Using the records below, output the stretch that opens with the line containing "The width and height of the screenshot is (1512, 791)." and closes with the line containing "Click the $16.99 price under Steak & Cheese", exactly and including both lines, with nothing more.
***** Data for the task *****
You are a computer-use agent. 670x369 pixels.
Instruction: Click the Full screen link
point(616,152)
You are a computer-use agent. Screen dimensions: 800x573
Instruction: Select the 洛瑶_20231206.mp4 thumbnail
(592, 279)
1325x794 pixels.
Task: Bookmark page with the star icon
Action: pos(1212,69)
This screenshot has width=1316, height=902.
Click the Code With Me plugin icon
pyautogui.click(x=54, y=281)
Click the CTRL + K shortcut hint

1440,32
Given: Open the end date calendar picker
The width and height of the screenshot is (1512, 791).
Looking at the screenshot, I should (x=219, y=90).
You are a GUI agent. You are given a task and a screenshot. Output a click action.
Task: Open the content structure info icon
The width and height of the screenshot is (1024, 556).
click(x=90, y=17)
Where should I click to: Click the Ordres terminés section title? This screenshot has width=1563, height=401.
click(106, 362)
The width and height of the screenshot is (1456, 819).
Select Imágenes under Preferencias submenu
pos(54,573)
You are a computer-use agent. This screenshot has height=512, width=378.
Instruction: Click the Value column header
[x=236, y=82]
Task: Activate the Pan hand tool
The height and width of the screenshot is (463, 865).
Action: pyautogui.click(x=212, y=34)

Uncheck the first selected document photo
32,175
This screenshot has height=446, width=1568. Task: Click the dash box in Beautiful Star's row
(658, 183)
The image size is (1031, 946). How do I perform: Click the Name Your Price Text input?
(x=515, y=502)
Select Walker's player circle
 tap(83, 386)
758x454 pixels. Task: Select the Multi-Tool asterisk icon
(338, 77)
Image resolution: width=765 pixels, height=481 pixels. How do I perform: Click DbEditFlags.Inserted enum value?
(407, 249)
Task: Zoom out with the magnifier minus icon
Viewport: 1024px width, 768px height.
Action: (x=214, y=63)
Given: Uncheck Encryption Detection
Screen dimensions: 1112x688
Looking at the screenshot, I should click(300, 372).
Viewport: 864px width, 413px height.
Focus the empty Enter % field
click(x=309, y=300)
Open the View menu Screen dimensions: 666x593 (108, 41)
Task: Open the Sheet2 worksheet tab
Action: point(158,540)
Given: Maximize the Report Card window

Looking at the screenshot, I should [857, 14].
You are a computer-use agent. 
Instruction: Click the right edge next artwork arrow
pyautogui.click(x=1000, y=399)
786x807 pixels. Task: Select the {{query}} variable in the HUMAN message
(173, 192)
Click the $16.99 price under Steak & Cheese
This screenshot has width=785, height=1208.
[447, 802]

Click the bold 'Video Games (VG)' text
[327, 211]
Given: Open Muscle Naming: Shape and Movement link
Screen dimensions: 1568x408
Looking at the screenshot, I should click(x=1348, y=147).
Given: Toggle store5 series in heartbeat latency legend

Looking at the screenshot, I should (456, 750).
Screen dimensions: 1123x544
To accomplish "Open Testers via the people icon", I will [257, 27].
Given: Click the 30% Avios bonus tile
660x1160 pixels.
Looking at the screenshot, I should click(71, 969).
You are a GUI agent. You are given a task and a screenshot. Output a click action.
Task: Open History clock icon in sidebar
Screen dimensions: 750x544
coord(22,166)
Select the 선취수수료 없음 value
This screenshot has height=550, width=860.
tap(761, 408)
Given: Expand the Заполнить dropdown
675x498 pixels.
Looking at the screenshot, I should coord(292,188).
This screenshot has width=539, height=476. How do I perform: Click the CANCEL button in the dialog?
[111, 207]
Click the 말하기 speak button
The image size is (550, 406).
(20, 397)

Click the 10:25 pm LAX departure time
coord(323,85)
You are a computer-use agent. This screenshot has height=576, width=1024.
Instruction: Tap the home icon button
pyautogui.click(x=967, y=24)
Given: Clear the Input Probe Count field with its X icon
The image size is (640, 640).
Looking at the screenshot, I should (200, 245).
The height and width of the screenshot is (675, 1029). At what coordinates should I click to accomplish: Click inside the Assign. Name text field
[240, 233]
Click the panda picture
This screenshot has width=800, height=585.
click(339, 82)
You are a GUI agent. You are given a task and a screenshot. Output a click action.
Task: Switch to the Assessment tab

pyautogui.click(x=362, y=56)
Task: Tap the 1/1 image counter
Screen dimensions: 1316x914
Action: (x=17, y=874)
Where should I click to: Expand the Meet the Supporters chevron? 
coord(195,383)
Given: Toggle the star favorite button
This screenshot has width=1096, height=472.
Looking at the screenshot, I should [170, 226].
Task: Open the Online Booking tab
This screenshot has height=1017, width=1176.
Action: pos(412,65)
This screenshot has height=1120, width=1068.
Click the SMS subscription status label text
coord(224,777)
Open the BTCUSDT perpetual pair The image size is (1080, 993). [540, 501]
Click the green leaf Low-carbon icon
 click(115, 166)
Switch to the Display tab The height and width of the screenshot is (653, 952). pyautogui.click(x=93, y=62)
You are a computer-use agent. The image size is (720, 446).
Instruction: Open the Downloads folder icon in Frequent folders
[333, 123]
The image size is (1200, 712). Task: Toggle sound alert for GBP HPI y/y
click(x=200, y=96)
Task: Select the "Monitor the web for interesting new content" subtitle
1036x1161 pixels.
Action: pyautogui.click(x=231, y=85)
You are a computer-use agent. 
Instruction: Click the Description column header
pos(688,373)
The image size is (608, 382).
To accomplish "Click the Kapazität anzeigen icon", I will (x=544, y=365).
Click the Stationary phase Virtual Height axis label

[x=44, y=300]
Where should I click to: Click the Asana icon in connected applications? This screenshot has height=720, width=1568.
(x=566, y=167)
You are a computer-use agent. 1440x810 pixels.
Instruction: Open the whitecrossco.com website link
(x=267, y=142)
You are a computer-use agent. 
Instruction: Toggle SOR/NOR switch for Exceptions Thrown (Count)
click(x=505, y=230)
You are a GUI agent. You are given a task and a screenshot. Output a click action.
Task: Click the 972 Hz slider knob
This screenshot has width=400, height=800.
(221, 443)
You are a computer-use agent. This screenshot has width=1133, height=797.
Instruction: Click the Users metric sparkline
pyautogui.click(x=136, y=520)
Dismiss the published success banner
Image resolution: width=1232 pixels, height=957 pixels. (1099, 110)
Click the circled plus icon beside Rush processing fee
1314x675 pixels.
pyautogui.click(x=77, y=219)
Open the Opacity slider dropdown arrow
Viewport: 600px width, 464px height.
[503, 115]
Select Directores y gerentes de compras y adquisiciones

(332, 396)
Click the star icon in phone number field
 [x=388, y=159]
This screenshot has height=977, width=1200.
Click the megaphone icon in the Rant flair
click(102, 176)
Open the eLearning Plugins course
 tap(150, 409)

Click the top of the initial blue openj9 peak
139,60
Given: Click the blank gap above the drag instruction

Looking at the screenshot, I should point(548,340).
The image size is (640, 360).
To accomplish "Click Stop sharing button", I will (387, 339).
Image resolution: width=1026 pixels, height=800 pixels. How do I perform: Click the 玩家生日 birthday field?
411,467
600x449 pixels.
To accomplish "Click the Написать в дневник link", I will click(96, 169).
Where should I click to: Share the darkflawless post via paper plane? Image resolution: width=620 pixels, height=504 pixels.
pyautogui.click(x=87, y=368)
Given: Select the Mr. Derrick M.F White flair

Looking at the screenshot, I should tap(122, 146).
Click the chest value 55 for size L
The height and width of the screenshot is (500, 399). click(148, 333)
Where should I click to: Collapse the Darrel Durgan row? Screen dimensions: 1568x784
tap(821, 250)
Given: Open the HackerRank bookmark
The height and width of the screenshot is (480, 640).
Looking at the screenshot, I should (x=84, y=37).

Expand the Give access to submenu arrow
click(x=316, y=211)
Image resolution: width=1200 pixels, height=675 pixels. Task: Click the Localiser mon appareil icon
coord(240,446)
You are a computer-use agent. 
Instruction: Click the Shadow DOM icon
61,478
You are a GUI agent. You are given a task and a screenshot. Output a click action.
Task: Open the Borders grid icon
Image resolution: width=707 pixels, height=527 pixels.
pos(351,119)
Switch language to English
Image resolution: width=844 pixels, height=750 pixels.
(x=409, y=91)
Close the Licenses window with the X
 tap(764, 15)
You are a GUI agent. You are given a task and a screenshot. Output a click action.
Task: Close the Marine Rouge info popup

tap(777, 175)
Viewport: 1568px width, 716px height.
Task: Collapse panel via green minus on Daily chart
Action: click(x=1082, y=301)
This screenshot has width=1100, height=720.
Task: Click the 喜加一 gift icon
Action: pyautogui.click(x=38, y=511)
*****
◆ **Solution to this exercise**:
The width and height of the screenshot is (1512, 791).
Looking at the screenshot, I should (x=219, y=90).
You are a GUI agent. You are given a task and a screenshot. Output a click action.
Task: Open the content structure info icon
The width and height of the screenshot is (1024, 556).
click(x=90, y=17)
Where should I click to: Click the Ordres terminés section title? This screenshot has width=1563, height=401.
click(106, 362)
The width and height of the screenshot is (1456, 819).
Select Imágenes under Preferencias submenu
pos(54,573)
You are a computer-use agent. This screenshot has height=512, width=378.
Instruction: Click the Value column header
[x=236, y=82]
Task: Activate the Pan hand tool
The height and width of the screenshot is (463, 865).
Action: pyautogui.click(x=212, y=34)

Uncheck the first selected document photo
32,175
This screenshot has height=446, width=1568. Task: Click the dash box in Beautiful Star's row
(658, 183)
The image size is (1031, 946). How do I perform: Click the Name Your Price Text input?
(x=515, y=502)
Select Walker's player circle
 tap(83, 386)
758x454 pixels. Task: Select the Multi-Tool asterisk icon
(338, 77)
Image resolution: width=765 pixels, height=481 pixels. How do I perform: Click DbEditFlags.Inserted enum value?
(407, 249)
Task: Zoom out with the magnifier minus icon
Viewport: 1024px width, 768px height.
Action: (x=214, y=63)
Given: Uncheck Encryption Detection
Screen dimensions: 1112x688
Looking at the screenshot, I should click(300, 372).
Viewport: 864px width, 413px height.
Focus the empty Enter % field
click(x=309, y=300)
Open the View menu Screen dimensions: 666x593 (108, 41)
Task: Open the Sheet2 worksheet tab
Action: point(158,540)
Given: Maximize the Report Card window

Looking at the screenshot, I should [857, 14].
You are a computer-use agent. 
Instruction: Click the right edge next artwork arrow
pyautogui.click(x=1000, y=399)
786x807 pixels. Task: Select the {{query}} variable in the HUMAN message
(173, 192)
Click the $16.99 price under Steak & Cheese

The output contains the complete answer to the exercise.